**SUPPLIED TEXT**

With the recent publication of the Government’s proposals “Building a Safer Future” in response to Dame Judith Hackitt’s final report following the Grenfell Tower disaster, now is a good time to take stock of where we have come over the last couple of years in terms of the fire safety regime for tall buildings and generally and where we may end up and, so far as insurers are concerned, the possible implications for insurance risks in the construction, design and property maintenance sectors.
Given the scale of the disaster on 14 June 2017, the Government were quick to announce – on 28 July 2017 – an independent review of the building regulations and fire safety by Dame Judith Hackitt, the former chair of the HSE. To her great credit, Dame Judith also worked quickly to produce an interim report on 18 December 2017 and her final report on 16 May 2018.
Most readers will recall only too clearly Dame Judith’s strong criticism of the “culture” of the building industry, which she said incentivised a “race to the bottom” in terms of standards, and also her description of the building regulation regime as being “not fit for purpose.” In her final report, she made 50 specific recommendations, but she sought to emphasise the need for wholesale change of the regulatory system not just the individual regulations surrounding cladding or fire safety.

**DATA LINES**
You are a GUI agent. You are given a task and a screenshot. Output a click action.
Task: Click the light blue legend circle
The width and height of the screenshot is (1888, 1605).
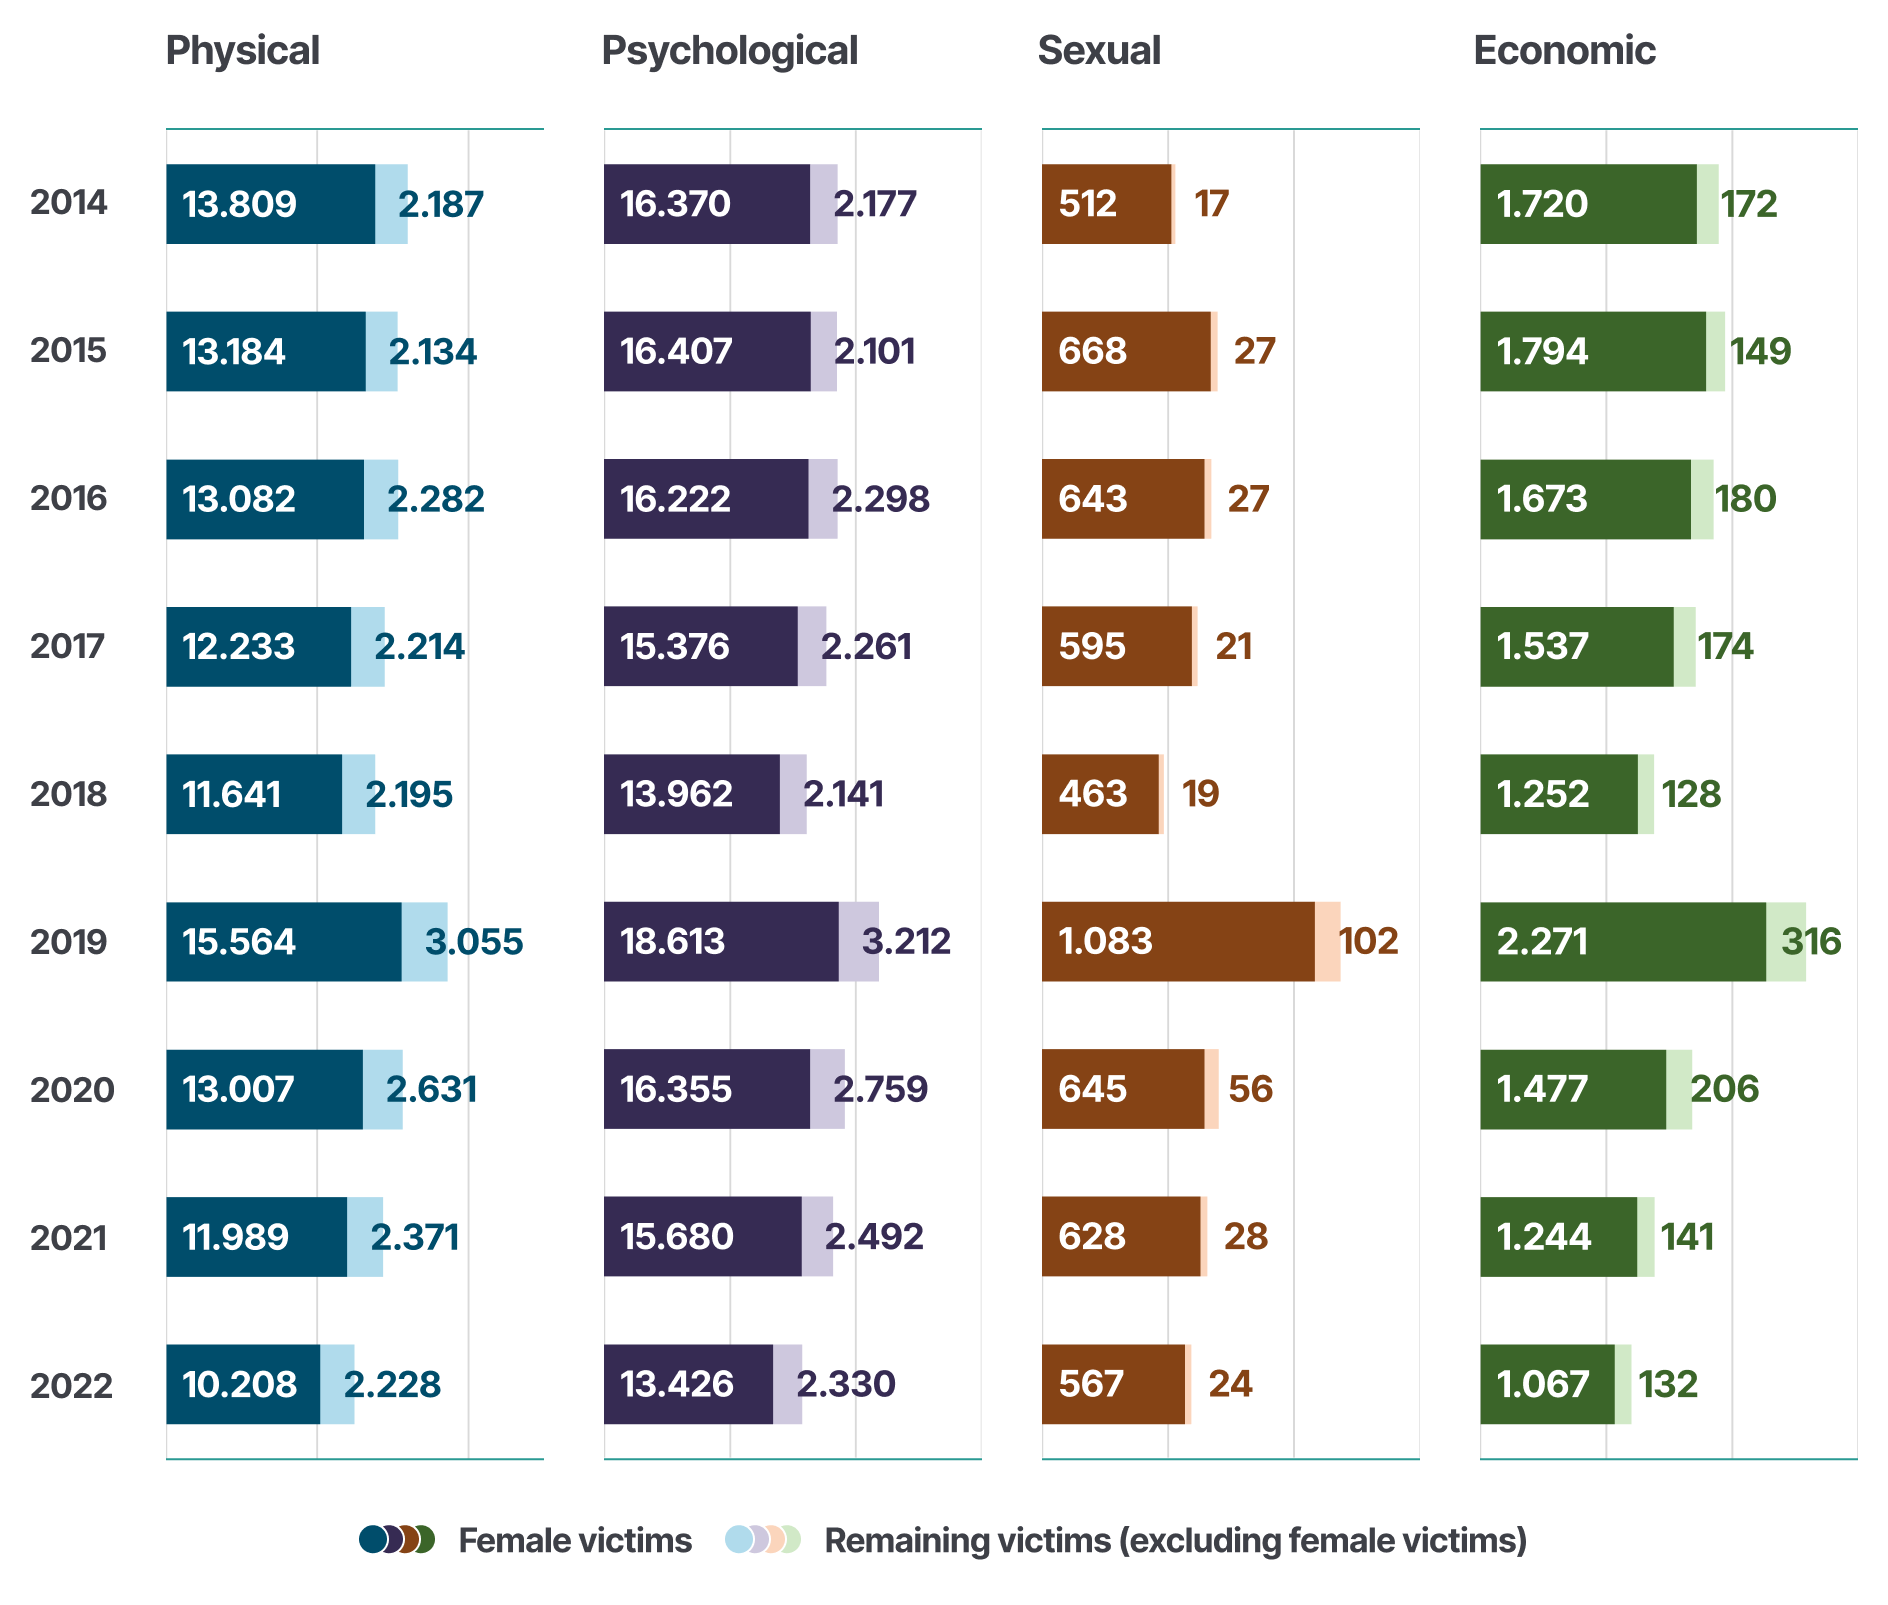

**INSTRUCTIONS**
1: Rewrite the part of the Grenfell fire safety text that starts at the words "Given the scale" and ends after "or fire safety.", swapping "final report" for "concluding report".
2: Carry on writing the Grenfell fire safety text from its last sentence.

**EXPECTED ANSWERS**
1:
Given the scale of the disaster on 14 June 2017, the Government were quick to announce – on 28 July 2017 – an independent review of the building regulations and fire safety by Dame Judith Hackitt, the former chair of the HSE. To her great credit, Dame Judith also worked quickly to produce an interim report on 18 December 2017 and her concluding report on 16 May 2018.
Most readers will recall only too clearly Dame Judith’s strong criticism of the “culture” of the building industry, which she said incentivised a “race to the bottom” in terms of standards, and also her description of the building regulation regime as being “not fit for purpose.” In her concluding report, she made 50 specific recommendations, but she sought to emphasise the need for wholesale change of the regulatory system not just the individual regulations surrounding cladding or fire safety.

2:
To what extent has the Government taken on board her recommendations?
Over a year after the publication of her final report, the Government’s draft proposals, “Building a Safer Future” have been issued for public consultation. The Proposals cover the following issues:
- The types of buildings which the new regime will cover.
- The introduction of a new “Dutyholder” regime setting out statutory responsibility for the safety of such buildings.
- The involvement of residents in the new regime.
- The introduction of an effective regulatory and accountability framework for the new regime.
- Enforcement, compliance and sanctions.
We deal briefly below with each of these issues and the possible implications in terms of insurance risks.
What types of buildings will be included in the new regime?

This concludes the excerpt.